#### Given instruction
Reproduce every one of the entries below word for word, keeping each line in its original order.

#### Available records
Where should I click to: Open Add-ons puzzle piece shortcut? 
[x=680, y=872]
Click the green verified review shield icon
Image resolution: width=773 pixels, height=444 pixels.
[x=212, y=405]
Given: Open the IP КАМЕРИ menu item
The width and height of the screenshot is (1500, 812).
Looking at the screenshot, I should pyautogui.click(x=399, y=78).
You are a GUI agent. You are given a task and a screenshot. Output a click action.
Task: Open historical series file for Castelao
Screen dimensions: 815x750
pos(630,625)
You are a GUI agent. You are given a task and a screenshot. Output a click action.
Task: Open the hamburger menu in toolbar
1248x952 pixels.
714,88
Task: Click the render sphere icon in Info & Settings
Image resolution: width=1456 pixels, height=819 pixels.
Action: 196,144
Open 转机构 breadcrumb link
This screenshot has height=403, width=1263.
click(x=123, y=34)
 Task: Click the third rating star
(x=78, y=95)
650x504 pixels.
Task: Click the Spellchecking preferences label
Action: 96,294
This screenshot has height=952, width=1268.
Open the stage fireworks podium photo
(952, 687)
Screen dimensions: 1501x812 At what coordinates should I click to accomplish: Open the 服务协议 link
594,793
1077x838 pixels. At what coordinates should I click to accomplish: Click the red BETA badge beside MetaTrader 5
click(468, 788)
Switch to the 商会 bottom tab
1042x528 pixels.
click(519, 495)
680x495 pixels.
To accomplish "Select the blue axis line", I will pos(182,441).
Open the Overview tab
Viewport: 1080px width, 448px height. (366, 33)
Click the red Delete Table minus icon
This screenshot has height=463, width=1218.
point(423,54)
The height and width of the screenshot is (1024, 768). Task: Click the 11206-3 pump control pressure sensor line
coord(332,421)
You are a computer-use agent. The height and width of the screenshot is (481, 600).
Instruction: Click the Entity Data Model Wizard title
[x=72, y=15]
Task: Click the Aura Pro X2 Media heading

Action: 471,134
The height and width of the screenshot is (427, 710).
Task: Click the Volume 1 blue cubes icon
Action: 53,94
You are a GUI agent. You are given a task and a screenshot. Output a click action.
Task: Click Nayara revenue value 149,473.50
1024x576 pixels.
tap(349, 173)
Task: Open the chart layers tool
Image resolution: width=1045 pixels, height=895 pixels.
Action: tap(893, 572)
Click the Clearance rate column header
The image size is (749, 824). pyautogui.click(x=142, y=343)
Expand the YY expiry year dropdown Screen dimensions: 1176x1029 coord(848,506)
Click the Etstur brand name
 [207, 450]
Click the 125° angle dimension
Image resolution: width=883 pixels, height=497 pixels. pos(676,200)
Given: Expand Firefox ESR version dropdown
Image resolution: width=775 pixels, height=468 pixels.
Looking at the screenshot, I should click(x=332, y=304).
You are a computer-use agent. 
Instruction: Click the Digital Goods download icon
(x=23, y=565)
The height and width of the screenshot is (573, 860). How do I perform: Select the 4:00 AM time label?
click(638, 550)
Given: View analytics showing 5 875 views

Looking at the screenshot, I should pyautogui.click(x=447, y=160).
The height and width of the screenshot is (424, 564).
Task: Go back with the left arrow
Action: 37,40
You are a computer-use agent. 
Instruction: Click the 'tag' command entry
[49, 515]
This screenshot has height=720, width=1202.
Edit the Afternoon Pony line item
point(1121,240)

#### Answer in full
Where should I click to: Open Add-ons puzzle piece shortcut? 
[x=680, y=872]
Click the green verified review shield icon
Image resolution: width=773 pixels, height=444 pixels.
[x=212, y=405]
Given: Open the IP КАМЕРИ menu item
The width and height of the screenshot is (1500, 812).
Looking at the screenshot, I should pyautogui.click(x=399, y=78).
You are a GUI agent. You are given a task and a screenshot. Output a click action.
Task: Open historical series file for Castelao
Screen dimensions: 815x750
pos(630,625)
You are a GUI agent. You are given a task and a screenshot. Output a click action.
Task: Open the hamburger menu in toolbar
1248x952 pixels.
714,88
Task: Click the render sphere icon in Info & Settings
Image resolution: width=1456 pixels, height=819 pixels.
Action: 196,144
Open 转机构 breadcrumb link
This screenshot has height=403, width=1263.
click(x=123, y=34)
 Task: Click the third rating star
(x=78, y=95)
650x504 pixels.
Task: Click the Spellchecking preferences label
Action: 96,294
This screenshot has height=952, width=1268.
Open the stage fireworks podium photo
(952, 687)
Screen dimensions: 1501x812 At what coordinates should I click to accomplish: Open the 服务协议 link
594,793
1077x838 pixels. At what coordinates should I click to accomplish: Click the red BETA badge beside MetaTrader 5
click(468, 788)
Switch to the 商会 bottom tab
1042x528 pixels.
click(519, 495)
680x495 pixels.
To accomplish "Select the blue axis line", I will pos(182,441).
Open the Overview tab
Viewport: 1080px width, 448px height. (366, 33)
Click the red Delete Table minus icon
This screenshot has height=463, width=1218.
point(423,54)
The height and width of the screenshot is (1024, 768). Task: Click the 11206-3 pump control pressure sensor line
coord(332,421)
You are a computer-use agent. The height and width of the screenshot is (481, 600).
Instruction: Click the Entity Data Model Wizard title
[x=72, y=15]
Task: Click the Aura Pro X2 Media heading

Action: 471,134
The height and width of the screenshot is (427, 710).
Task: Click the Volume 1 blue cubes icon
Action: 53,94
You are a GUI agent. You are given a task and a screenshot. Output a click action.
Task: Click Nayara revenue value 149,473.50
1024x576 pixels.
tap(349, 173)
Task: Open the chart layers tool
Image resolution: width=1045 pixels, height=895 pixels.
Action: tap(893, 572)
Click the Clearance rate column header
The image size is (749, 824). pyautogui.click(x=142, y=343)
Expand the YY expiry year dropdown Screen dimensions: 1176x1029 coord(848,506)
Click the Etstur brand name
 [207, 450]
Click the 125° angle dimension
Image resolution: width=883 pixels, height=497 pixels. pos(676,200)
Given: Expand Firefox ESR version dropdown
Image resolution: width=775 pixels, height=468 pixels.
Looking at the screenshot, I should click(x=332, y=304).
You are a computer-use agent. 
Instruction: Click the Digital Goods download icon
(x=23, y=565)
The height and width of the screenshot is (573, 860). How do I perform: Select the 4:00 AM time label?
click(638, 550)
Given: View analytics showing 5 875 views

Looking at the screenshot, I should pyautogui.click(x=447, y=160).
The height and width of the screenshot is (424, 564).
Task: Go back with the left arrow
Action: 37,40
You are a computer-use agent. 
Instruction: Click the 'tag' command entry
[49, 515]
This screenshot has height=720, width=1202.
Edit the Afternoon Pony line item
point(1121,240)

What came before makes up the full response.